Ammesso che non accada che l’installazione di grandi parchi fotovoltaici non modifichi profondamente il microclima delle plaghe ospitanti.
Ammesso che non accada che si fabbrichino i pannelli in Italia, passando dalla dipendenza fuori controllo delle forniture di gas importato a quella di pannelli e di materie prime indispensabili a fabbricare i pannelli.
Se questi equilibri sono possibili – ma chi li ha certificati sinora? – si può programmare, a medio termine, un mix idroelettrico, fotovoltaico e termico/nucleare e in maggioranza gas nazionale.
A breve termine, intanto, cioè oggi, domani e il prossimo anno, grazie agli idolatri del “mulino verde”, non c’è nulla da fare.
Il gas estratto in Italia ormai è stato ridotto a meno del 5% del fabbisogno totale: con l’attuale legislazione restrittiva, ci vorrebbero 3/5 anni solo per raddoppiarlo, cambiando legislazione da subito, si potrebbe quadruplicarlo, per mettere in funzione un contributo nucleare ci vorrebbe il doppio del tempo, sempre iniziando oggi.
E’ tuttavia illusorio presumere i prezzi calmierati grazie al gas nazionale: le imprese estrattive lo venderebbe al prezzo internazionale corrente.
Un paese di 60 milioni di abitanti, per non cadere rapidamente nella povertà più nera, non può assistere alla propria deindustrializzazione nell’indifferenza dei capataz economici, buro-politici, statali e sindacali.

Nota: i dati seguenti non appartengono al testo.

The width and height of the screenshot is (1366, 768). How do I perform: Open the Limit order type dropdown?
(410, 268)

Mancando di fonti energetiche e di materie prime la nostra è sempre stata un industria di trasformazione, ma sono economie industriali di trasformazione anche Germania e Cina, ciò nonostante si classificano prima e seconda nelle esportazioni e nel saldo attivo tra import ed export per abitante.

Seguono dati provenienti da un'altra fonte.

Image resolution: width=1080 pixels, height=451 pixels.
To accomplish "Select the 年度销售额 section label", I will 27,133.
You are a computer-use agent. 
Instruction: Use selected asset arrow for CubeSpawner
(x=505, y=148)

La storia dell’ultimo mezzo secolo ha dimostrato che l’establishment buro-politico statale e quello sindacale hanno disastrato la nostra economia con decisioni errate, legislazione confusa quando non criminale, propensione a lacci e lacciuoli.
Oggi, presso costoro, gira la leggenda, sotto forma di facile propaganda, che occorra aumentare i consumi per far ripartire il paese. Quali consumi? Maritozzi al bar, pranzetti al ristorante, balli in discoteca, esercizi di bellezza in palestra, vacanze in Italia e all’estero…. E’ solo economia effimera e festaiola, mentre le fabbriche crollano sotto i costi energetici: chiudono le ceramiche, la carpenteria, i semilavorati di pregio, la plastica, il vetro, l’agro-alimentare… I vampiri nel Palazzo guatano i 1.500/2.000 miliardi di risparmi privati, sperando di trasformarli in consumi grazie a bonus un po’ di qua un po’ di là, così mal combinati da promuovere l’industria delle truffe, a vantaggio di fondi internazionali e delle casse di paesi meglio governati.
“Fabbricare in Italia non è conveniente” sentenza di morte: aggiungendosi alla buro-politica dannosa delle Grida di manzoniana memoria. L’imprevidenza ci ha impiccato al gas importato.
Ma non solo: il nostro costo del lavoro è gravato dal più alto cuneo fiscale al mondo, 100% del netto in tasca al dipendente.
Bonomi, Presidente Confindustria, ha implorato coraggio dal governo per un significativo taglio del cuneo fiscale per rendere competitive le imprese italiane, restando inascoltato. Bonomi metta alla frusta il proprio ufficio studi e definisca da subito una cifra precisa.
Per buttarla là in termini operativi, se si cancellasse l’Irpef dipendenti si otterrebbe un risparmio immediato sul costo del lavoro per le imprese di circa un centinaio di miliardi che si ripercuoterebbe sull’intera filiera fino al consumatore finale, non si tratterebbe di aiuto statale ma di politica fiscale.
Circa cento miliardi è il valore dell’Irpef dipendenti privati, l’Irpef dipendenti pubblici e pensionati è una finzione contabile poiché viene solo scritta in entrata ed in uscita, a sommatoria zero
Si può fare, si può fare, recuperando la mancata entrata con una rimodulazione dell’Iva principalmente sul lusso e sui beni di consumo importati. Contabili, al lavoro!